Francisco Cerezo presents data from the report,
which covers from June 2013 to May 2014. 

Additionally, despite a less warlike rhetoric than his predecessor, Peña Nieto has hardly scaled down the militarization first initiated by Calderón. Just two weeks ago he launched a new 5,000 strong police force called gendarmerie, a new branch of the Federal Police (a force known for human rights abuses). The U.S. has been more than willing to support this militarization. Since Congress passed the Mérida Intitiative (also called Plan Mérida) in 2007, 1.2 billion USD have been delivered to Mexico, largely in the form of military equipment and training, and all in the name of fighting the War on Drugs. 

But much like its predecessor Plan Colombia, it's done very little to stop the flow of drugs. And yet there are no plans to terminate it. In Fiscal Year 2013 alone, more than 3,000 Mexican military personnel were trained at NORTHCOM in Colorado (an increase of 44% from FY 2011). And the Obama administration has requested 115 million dollars more for the Initiative in its FY 2015 budget proposal. So where do human rights come in? Despite the fact that the Mérida Initiative includes “Respect for Human Rights in Mexico” as part of its second pillar, this assertion has proved rather hollow. A mere 15% of its funds are conditioned on meeting human rights standards. And considering that increased human rights violations in Mexico coincided with the distribution of Mérida Initiative funds, the question becomes: Is the U.S. not complicit in these violations? 

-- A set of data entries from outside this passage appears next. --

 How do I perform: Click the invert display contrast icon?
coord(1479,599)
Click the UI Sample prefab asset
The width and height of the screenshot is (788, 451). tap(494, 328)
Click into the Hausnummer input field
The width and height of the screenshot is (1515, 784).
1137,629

This week, Peña Nieto gave his second State of the Union address. In it he announced the construction of a huge new international airport partly in Mexico City and partly in the State of Mexico. Curiously, in 2006, while governor of the State of Mexico, he ordered the massive repression of protests which had sprung up in response to a similar airport project. The result: two dead, 207 arbitrarily detained, many tortured, and 26 women sexually assaulted. Considering both his past and recent record on human rights, there is reason to be concerned about how the president will respond to the protests that are already springing up.

"Land Yes, Planes No!" reads this 2006 sign.